
  2. Right, and it should read "government issue" form.

  3. Jason -- Yeah, the "government issue" or "general issue" explanation is the one I've always heard. This whole "galvanized iron" thing is a new one for me.

  4. Sorry, you meant "Everyone's favorite hot mess of a Congresswoman," yes?

  5. Capitalize "Soldier".

    If the damn marines get it, Soldiers do too.

  6. Capitalize "Soldier".

    If the damn marines get it, Soldiers do too.

    Here's the thing about that: it's stupid.

    The Army has only just recently decided that it wanted to capitalize "Soldier." But the word is a generic one: there are British soldiers and soldiers of fortune and Russian soldiers and soldiers of God and American soldiers. The Army has decided that it wants to capitalize "Soldier," presumably as a sort of proper-name shorthand for "U.S. Soldier," in the same way that Army is capitalized when talking about the institution (instead of just the American army, it's the U.S. Army).

    That's why Marine is capitalized: it's a proper name for members of an organization. When I describe someone in the Army as a soldier, I'm using an identifier based on his profession, not his membership in a specific organization.

◆ **What this exercise asks**
1. Please write out the passage from the comment thread on military terms that begins with the words containing "The Army has only" and ends with "a specific organization.".
2. Carry the comment thread about capitalizing "Soldier" forward from its final sentence.

◆ **Excerpted records**
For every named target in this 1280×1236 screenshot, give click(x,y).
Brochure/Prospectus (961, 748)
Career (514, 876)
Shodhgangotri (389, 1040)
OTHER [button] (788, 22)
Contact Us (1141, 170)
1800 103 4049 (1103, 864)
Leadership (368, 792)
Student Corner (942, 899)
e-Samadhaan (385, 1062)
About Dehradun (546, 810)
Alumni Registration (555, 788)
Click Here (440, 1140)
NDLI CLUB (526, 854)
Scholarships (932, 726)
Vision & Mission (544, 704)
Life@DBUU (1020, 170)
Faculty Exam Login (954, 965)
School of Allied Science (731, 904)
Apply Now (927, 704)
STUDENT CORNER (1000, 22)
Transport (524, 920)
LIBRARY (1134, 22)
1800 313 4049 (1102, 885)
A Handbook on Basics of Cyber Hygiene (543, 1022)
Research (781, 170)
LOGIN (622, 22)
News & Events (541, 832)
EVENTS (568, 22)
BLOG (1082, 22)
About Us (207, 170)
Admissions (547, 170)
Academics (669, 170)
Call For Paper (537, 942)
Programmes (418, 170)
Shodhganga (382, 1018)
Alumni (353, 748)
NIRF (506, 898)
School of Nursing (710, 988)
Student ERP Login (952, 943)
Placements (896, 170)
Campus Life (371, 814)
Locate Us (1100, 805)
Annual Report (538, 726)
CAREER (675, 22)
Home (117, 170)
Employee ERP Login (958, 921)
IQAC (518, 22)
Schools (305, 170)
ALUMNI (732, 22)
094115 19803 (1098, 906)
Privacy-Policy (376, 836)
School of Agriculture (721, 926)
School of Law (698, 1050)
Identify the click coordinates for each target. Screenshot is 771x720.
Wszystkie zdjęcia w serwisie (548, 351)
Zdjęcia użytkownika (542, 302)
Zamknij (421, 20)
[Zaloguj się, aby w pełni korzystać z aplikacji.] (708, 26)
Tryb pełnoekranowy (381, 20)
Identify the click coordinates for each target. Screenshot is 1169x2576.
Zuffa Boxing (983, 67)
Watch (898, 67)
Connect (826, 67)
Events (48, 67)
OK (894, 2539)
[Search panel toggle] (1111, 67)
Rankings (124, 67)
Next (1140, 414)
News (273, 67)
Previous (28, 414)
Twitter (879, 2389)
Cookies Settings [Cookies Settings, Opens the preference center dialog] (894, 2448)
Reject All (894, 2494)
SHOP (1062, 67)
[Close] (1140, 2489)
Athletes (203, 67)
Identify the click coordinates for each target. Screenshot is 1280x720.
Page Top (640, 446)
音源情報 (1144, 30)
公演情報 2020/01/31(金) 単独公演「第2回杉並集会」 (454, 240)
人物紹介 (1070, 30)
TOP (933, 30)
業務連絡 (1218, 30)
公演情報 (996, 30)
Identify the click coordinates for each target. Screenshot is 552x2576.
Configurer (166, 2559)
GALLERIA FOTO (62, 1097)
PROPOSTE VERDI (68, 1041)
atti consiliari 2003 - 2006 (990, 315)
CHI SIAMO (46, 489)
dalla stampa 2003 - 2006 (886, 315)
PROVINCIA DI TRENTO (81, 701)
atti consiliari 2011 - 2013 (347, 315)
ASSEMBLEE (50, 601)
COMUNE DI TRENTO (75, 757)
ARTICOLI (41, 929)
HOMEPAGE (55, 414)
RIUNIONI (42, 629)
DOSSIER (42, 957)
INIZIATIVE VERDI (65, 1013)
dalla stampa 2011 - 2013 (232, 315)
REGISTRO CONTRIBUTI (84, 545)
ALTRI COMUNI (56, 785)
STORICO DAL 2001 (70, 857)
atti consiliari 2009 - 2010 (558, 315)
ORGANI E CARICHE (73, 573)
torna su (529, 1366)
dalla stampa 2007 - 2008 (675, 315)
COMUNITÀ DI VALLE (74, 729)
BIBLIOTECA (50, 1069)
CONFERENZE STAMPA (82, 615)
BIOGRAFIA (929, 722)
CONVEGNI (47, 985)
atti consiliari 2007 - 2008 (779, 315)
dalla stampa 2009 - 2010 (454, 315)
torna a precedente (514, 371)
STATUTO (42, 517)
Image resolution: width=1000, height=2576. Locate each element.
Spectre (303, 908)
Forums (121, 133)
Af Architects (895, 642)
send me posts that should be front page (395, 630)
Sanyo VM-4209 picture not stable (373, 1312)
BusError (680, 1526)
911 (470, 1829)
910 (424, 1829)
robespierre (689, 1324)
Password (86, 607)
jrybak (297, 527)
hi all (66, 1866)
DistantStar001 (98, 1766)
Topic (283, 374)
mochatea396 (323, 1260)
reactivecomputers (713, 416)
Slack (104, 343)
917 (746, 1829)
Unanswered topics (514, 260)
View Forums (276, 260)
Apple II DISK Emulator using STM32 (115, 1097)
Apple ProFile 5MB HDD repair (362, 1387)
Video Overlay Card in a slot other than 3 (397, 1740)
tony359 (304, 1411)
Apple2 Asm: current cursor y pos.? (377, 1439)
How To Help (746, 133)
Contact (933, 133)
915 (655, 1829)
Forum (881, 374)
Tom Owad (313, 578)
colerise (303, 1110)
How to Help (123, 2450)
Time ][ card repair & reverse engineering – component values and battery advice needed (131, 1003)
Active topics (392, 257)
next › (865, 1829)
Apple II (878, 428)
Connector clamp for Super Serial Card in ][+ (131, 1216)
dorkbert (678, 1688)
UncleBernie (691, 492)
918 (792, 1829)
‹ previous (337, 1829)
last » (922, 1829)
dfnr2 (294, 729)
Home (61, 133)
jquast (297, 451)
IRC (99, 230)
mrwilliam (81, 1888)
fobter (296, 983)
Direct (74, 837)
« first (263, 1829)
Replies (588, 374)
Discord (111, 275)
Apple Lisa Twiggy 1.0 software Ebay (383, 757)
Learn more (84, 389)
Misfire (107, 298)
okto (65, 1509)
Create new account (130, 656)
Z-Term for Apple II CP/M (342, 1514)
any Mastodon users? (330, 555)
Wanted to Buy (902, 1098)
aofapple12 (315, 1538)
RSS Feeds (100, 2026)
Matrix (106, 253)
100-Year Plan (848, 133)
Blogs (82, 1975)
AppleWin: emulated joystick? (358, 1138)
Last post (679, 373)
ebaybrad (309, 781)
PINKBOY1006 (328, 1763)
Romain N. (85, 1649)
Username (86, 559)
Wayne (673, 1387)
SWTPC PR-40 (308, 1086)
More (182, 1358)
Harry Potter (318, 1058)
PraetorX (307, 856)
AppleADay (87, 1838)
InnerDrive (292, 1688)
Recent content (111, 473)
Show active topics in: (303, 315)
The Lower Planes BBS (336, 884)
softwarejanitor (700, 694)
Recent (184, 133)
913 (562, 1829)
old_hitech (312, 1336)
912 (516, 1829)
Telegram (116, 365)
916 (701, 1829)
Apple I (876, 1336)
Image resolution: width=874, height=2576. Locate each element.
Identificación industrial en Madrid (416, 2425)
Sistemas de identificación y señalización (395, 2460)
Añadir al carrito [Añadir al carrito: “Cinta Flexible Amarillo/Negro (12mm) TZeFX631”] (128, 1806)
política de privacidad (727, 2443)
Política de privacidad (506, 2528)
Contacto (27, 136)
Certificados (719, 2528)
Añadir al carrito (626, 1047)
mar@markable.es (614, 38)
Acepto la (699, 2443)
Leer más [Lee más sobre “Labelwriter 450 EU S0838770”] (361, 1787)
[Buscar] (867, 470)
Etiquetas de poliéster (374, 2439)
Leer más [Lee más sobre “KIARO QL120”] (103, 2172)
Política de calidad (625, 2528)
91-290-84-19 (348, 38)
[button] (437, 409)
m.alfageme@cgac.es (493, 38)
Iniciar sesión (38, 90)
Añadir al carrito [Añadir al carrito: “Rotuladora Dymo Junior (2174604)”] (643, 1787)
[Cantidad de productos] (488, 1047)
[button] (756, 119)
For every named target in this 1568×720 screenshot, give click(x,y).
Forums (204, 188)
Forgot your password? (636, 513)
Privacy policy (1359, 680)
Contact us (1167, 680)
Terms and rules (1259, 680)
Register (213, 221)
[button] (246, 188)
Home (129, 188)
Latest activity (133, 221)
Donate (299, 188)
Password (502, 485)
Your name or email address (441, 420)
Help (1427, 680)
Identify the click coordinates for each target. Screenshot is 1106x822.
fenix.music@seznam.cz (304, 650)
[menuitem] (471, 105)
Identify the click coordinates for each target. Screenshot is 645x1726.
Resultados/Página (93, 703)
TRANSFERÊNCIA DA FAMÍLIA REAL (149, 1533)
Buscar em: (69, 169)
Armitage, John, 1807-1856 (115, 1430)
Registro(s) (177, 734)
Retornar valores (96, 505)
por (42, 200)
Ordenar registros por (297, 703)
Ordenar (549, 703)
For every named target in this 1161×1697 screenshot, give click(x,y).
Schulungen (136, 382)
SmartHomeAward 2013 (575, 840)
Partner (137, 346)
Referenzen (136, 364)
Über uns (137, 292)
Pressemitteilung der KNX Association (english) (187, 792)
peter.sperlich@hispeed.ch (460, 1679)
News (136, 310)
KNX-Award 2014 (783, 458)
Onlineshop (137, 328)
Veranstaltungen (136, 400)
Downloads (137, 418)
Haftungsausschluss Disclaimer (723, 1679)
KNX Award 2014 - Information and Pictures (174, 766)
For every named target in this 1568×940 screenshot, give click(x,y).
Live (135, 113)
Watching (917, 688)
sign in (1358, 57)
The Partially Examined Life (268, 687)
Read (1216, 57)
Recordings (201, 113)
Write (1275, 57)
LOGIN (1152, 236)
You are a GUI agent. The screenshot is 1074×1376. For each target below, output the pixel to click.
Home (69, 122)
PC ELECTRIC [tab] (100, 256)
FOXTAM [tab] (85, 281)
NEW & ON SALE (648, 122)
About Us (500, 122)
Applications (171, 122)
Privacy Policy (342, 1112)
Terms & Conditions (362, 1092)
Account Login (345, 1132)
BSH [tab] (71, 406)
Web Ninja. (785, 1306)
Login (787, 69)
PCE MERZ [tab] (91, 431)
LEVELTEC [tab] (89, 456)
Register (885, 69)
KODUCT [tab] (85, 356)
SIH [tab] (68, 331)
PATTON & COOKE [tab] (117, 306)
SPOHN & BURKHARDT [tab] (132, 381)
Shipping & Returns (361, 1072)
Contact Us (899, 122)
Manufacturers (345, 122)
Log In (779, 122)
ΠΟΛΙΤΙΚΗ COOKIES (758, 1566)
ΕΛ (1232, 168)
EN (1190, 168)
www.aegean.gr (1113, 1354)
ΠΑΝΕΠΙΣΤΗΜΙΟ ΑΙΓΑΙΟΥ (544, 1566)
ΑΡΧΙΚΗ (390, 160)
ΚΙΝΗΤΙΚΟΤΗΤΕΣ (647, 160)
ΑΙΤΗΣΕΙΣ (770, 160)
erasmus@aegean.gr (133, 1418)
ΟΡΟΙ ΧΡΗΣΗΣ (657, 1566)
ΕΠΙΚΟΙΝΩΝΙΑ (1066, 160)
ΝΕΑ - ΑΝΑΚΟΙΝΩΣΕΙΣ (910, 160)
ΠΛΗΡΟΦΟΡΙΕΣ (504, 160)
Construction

◆ **Results for the exercise**
1.
The Army has only just recently decided that it wanted to capitalize "Soldier." But the word is a generic one: there are British soldiers and soldiers of fortune and Russian soldiers and soldiers of God and American soldiers. The Army has decided that it wants to capitalize "Soldier," presumably as a sort of proper-name shorthand for "U.S. Soldier," in the same way that Army is capitalized when talking about the institution (instead of just the American army, it's the U.S. Army).

    That's why Marine is capitalized: it's a proper name for members of an organization. When I describe someone in the Army as a soldier, I'm using an identifier based on his profession, not his membership in a specific organization.

2.
    Hell, now that I've talked my way through it, I guess you can make sense of it either way.

    In any event, it's standard practice to capitalize Marine as an organizational identifier, and not to capitalize the others as they represent professions or vocations. Wasn't my idea. Excessive capitalization rubs me wrong in the same way that all the services' many, many other efforts at messaging through un-grammatical construction do, though, so I'll stick to convention.

  7. She's totally a cougar. In the yay-for-progress, cry-for-younger-men, women-can-be-abusive sense.

  8. Gulliver, your point would be valid if there weren't Marines in like 30 other countries. The Koreans have Marines. The Brits do too. Pretty sure the Norwegians do as well (I'll have to talk to my Norwegian buddy again about that).

    I just despise all the PR hype Marines bestow upon themselves. It makes me sick. I refuse to let the Marines, yet again, position themselves above Soldiers for doing the exact same job. To be honest, I don't think "soldier" should be capitalized, but if a "Marine" get's it, U.S. Army Soldiers should too.

    /end pedantic rant

    PS your cuss-word filter sucks @$$

  9. A. We don't have a cuss-word filter, or any other filter.

    B. I know there are other marines in the world. There are British marines and Norwegian marines and Korean marines. In the UK, they're called Royal Marines. Note the capitalization.

    Again, it's an organizational identifier, not a mark of distinction. Don't get a complex about it.

  10. I get a red mark prohibiting me from posting if I have even a mildly bad word.

    -Deus Ex

  11. I get a red mark prohibiting me from posting if I have even a mildly bad word.

    This is mystifying to me. Might be your browser.

    I even just did a test comment (which I then deleted) that was full of profanity -- no problems.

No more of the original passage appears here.